The oral cavity plays a vital role in maintaining overall health, and oral hygiene is an essential part of daily life. Commercial mouthwashes often contain synthetic chemicals such as chlorhexidine or alcohol that may cause side effects like tooth staining, burning sensations, or taste alteration. To overcome these drawbacks, a novel herbal mouthwash was developed using natural plant-based ingredients with proven antimicrobial, anti-inflammatory, and antioxidant properties. The novel formulation combines Neem (Azadirachta indica), Tulsi (Ocimum sanctum), Green Tea (Camellia sinensis), Clove (Syzygium aromaticum), Cinnamon (Cinnamomum zeylanicum), Aloe Vera (Aloe barbadensis), and Xylitol as a natural sweetener. These ingredients work synergistically to inhibit microbial growth, reduce plaque formation, and freshen breath without harmful side effects.The formulation was evaluated for its pH, viscosity, taste, clarity, stability, and antimicrobial activity. The results showed that the herbal mouthwash possessed good organoleptic properties, acceptable pH, and significant antimicrobial activity against oral pathogens such as Streptococcus mutans and Lactobacillus acidophilus.Hence, the developed herbal mouthwash can serve as a safe, effective, and eco-friendly alternative to conventional synthetic mouthwashes.

Keywords

Herbal Mouthwash, Antimicrobial, Neem, Tulsi, Green Tea, Clove, Aloe Vera, Oral Hygiene

Introduction

Oral health is a mirror of general health and well-being[1]. The oral cavity is a complex ecosystem containing various microorganisms such as bacteria, fungi, and viruses[2]. Poor oral hygiene may lead to the accumulation of plaque, bad breath, gingivitis, and dental caries[3]. Regular brushing and flossing are important, but these methods sometimes fail to eliminate all microorganisms[4].In such cases, mouthwash plays an important role as an adjunct to mechanical cleaning. Most synthetic mouthwashes contain alcohol, chlorhexidine, or triclosan, which, though effective, have certain disadvantages like staining of teeth, altered taste sensation, and mucosal irritation[5]. Hence, there is a growing demand for herbal mouthwashes, which are safe, economical, and effective[4,6].Herbal medicines are derived from natural sources such as leaves, flowers, seeds, roots, and bark[7]. They contain active phytochemicals such as alkaloids, flavonoids, tannins, terpenoids, and phenolics that exhibit antimicrobial, antioxidant, and anti-inflammatory activities[8].Therefore, the formulation of a novel herbal mouthwash using natural ingredients like Neem, Tulsi, Green Tea, Clove, Cinnamon, Aloe Vera, and Xylitol provides a promising approach for maintaining oral hygiene without harmful effect [10].

Need of the study

The use of synthetic mouthwashes is widespread, but many commercial formulations contain chemicals that may produce adverse effects on long-term use[3]. Alcohol-based mouthwashes cause burning sensations and dryness of the oral mucosa. Similarly, chlorhexidine can cause tooth staining and taste alteration[9].On the other hand, herbal formulations are safer, economical, and biodegradable[6]. The natural ingredients selected for this project—Neem, Tulsi, Green Tea, Clove, Cinnamon, Aloe Vera, and Xylitol—are known for their antimicrobial, anti-inflammatory, and antioxidant properties[11,12].The development of a novel herbal combination aims to provide a scientifically effective yet gentle oral hygiene product that can replace synthetic formulations and promote public health awareness toward herbal oral care[18].

MATERIALS AND METHODS

1) Procedure of neem extraction

1) First, one cup of fresh neem leaves is washed properly to remove dirt.
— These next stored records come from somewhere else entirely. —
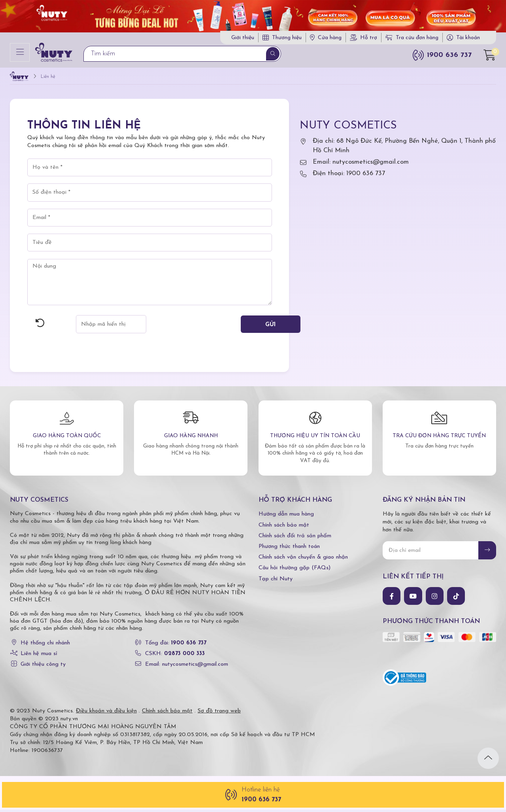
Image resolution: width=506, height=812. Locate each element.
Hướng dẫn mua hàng (286, 517)
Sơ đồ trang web (219, 713)
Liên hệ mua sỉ (39, 656)
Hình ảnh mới (40, 326)
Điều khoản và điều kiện (106, 713)
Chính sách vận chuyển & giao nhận (303, 559)
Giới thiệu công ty (43, 667)
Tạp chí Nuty (276, 581)
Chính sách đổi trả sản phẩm (295, 538)
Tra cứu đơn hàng (412, 39)
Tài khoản (468, 39)
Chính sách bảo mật (284, 527)
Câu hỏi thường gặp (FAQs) (295, 570)
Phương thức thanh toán (289, 549)
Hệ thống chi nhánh (45, 645)
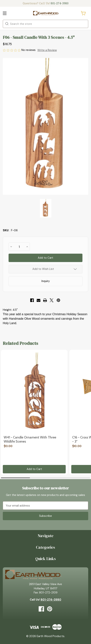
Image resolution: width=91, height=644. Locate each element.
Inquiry (45, 281)
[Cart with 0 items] (84, 13)
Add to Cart (34, 469)
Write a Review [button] (47, 50)
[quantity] (19, 247)
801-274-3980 (60, 3)
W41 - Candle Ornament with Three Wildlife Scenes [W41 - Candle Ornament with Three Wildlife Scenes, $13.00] (30, 439)
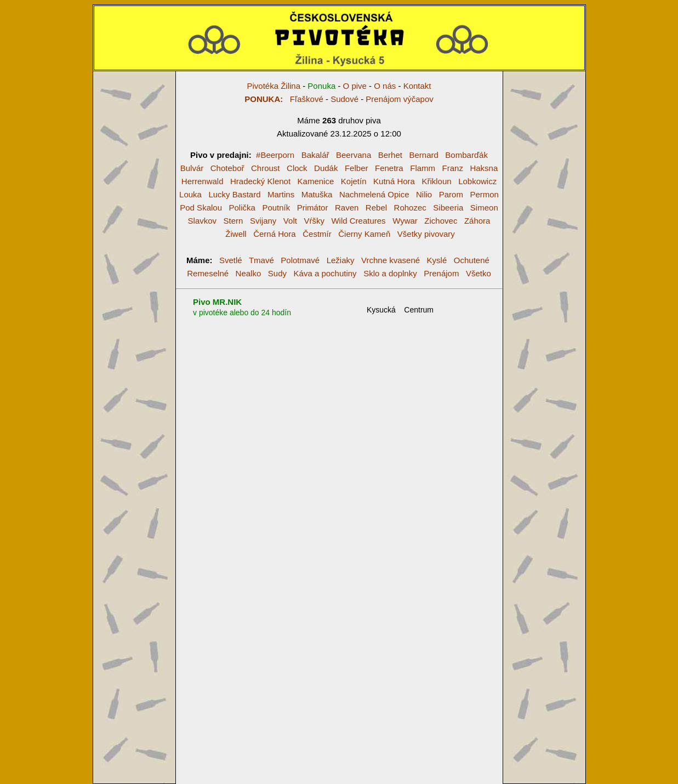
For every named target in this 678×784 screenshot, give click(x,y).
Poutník (276, 207)
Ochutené (471, 260)
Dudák (326, 168)
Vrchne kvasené (390, 260)
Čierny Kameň (364, 234)
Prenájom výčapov (399, 99)
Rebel (376, 207)
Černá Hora (275, 234)
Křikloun (436, 181)
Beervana (354, 155)
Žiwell (236, 234)
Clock (297, 168)
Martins (281, 194)
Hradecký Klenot (260, 181)
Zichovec (441, 220)
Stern (233, 220)
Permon (484, 194)
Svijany (263, 220)
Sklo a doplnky (390, 273)
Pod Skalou (201, 207)
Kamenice (316, 181)
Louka (190, 194)
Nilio (424, 194)
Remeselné (208, 273)
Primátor (312, 207)
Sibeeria (448, 207)
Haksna (483, 168)
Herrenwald (202, 181)
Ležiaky (340, 260)
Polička (242, 207)
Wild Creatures (358, 220)
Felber (356, 168)
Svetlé (231, 260)
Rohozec (410, 207)
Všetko (478, 273)
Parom (451, 194)
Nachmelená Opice (374, 194)
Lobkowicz (477, 181)
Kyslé (437, 260)
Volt (290, 220)
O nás (385, 86)
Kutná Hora (394, 181)
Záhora (477, 220)
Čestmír (317, 234)
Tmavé (261, 260)
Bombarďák (466, 155)
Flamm (423, 168)
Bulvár (192, 168)
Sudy (277, 273)
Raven (346, 207)
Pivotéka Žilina (274, 86)
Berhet (390, 155)
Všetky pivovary (426, 234)
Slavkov (202, 220)
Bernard (423, 155)
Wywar (405, 220)
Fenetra (389, 168)
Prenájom (441, 273)
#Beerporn (275, 155)
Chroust (265, 168)
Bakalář (315, 155)
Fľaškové (284, 99)
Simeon (484, 207)
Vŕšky (314, 220)
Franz (453, 168)
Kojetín (354, 181)
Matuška (317, 194)
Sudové (344, 99)
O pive (355, 86)
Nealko (248, 273)
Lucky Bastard (234, 194)
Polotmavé (300, 260)
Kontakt (417, 86)
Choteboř (227, 168)
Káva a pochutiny (325, 273)
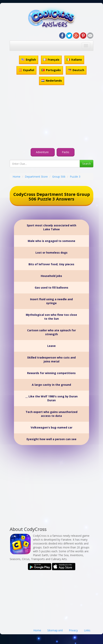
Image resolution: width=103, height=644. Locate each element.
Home (16, 176)
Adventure (43, 152)
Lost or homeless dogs (51, 252)
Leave (51, 346)
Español (26, 70)
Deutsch (76, 70)
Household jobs (51, 276)
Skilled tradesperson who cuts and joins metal (51, 359)
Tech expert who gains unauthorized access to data (51, 414)
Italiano (74, 60)
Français (51, 60)
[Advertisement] (51, 117)
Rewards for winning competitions (51, 373)
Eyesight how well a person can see (51, 439)
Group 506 (59, 176)
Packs (66, 152)
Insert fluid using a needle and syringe (51, 301)
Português (51, 70)
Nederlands (52, 80)
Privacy (73, 630)
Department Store (36, 176)
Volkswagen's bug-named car (51, 427)
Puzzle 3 (75, 176)
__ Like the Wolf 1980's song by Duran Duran (51, 398)
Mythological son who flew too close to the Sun (51, 316)
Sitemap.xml (55, 630)
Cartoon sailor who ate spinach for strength (51, 332)
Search (87, 164)
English (29, 60)
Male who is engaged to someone (51, 241)
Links (87, 630)
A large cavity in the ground (51, 384)
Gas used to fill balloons (51, 288)
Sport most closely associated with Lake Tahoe (51, 227)
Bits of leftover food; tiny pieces (51, 264)
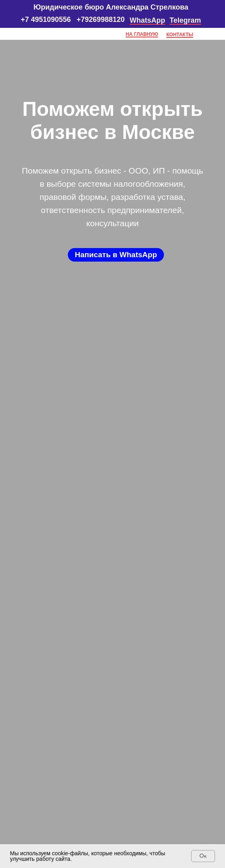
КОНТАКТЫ (180, 35)
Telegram (185, 20)
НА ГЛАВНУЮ (142, 34)
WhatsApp (147, 20)
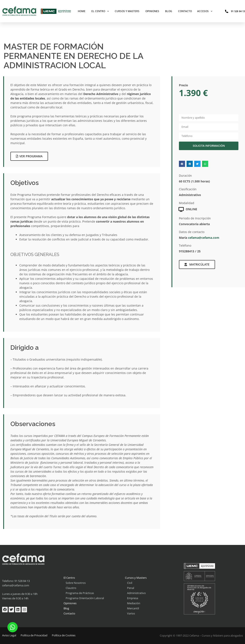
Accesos (205, 11)
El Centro (100, 11)
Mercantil (133, 608)
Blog (169, 11)
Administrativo (136, 593)
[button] (182, 164)
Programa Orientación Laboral (85, 598)
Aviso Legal (9, 635)
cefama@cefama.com (204, 238)
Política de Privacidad (34, 635)
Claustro (71, 588)
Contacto (185, 11)
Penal (131, 588)
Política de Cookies (64, 635)
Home (81, 11)
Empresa (133, 598)
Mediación (134, 603)
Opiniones (152, 11)
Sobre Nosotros (76, 583)
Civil (130, 583)
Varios (131, 613)
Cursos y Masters (127, 11)
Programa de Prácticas (80, 593)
2) Then, the leaves are cut or crushed into small pieces. Next, two cups of water are boiled, and the neem leaves are added to it.

3) The mixture is allowed to cook for 10 to 15 minutes. After that, it is cooled at room temperature.

4) Then, the liquid is filtered using a cloth or filter paper to remove solid particles[15,16].

2) Procedure of tulsi extraction

1) First, wash one cup of fresh tulsi leaves properly to remove dirt.

2) Then crush or cut the leaves into small pieces.

3) Take two cups of water and boil it. After boiling, add the tulsi leaves and let it cook for 10 to 15 minutes.

4) Then switch off the heat and allow it to cool.

5) After cooling, filter the liquid using a cloth or filter paper[15,16].

3) Procedure of aloevera extraction

1) First, a fresh aloe vera leaf is taken and washed properly to remove dirt.

2) Then, the sides of the leaf are cut, and the outer green skin is carefully removed.

3) Next, the transparent gel inside the leaf is collected. The gel is washed with clean water to remove the yellow part (latex).

4) After that, the gel is blended to make a smooth liquid.

5) Then, it is filtered if required to remove any solid particles[15,16]

MATERIAL USED

Tulsi Extract, Clove Oil, Neem extract, Peppermint oil, Aloe Vera extract, sodium benzoate, Distilled water

FORMULATION

Ingredient

Quantity (%)

Neem extract

2.0

Tulsi extract

1.5

Aloe Vera extract

2.0

Clove oil

0.5

Glycerin

5.0

Peppermint oil

0.2

Sodium benzoate

0.1

Gum acacia

1.0

Distilled water

q.s. to 100 ml

PROCEDURE

1) Firstly we measured quantity of distilled water (about 60–70 ml) is taken in a clean and dry beaker.

2) Then,Sodium benzoate (0.1 g) is added and stirred until completely dissolved.

3) Glycerin (5 ml) is then added and mixed thoroughly to obtain a uniform solution.

4) After that , neem extract (2 ml), tulsi extract (1.5 ml), aloe vera extract (2 ml), are added one by one with continuous stirring.

5) In a separate container, clove oil (0.5 ml) and peppermint oil (0.2 ml) are mixed together.

6) A suitable quantity of gum acacia is added to the oil phase to enhance solubility.

7) The oil phase is slowly added to the aqueous phase with constant stirring to obtain a uniform dispersion.

8) The final volume is made up to 100 ml using distilled water and mixed thoroughly.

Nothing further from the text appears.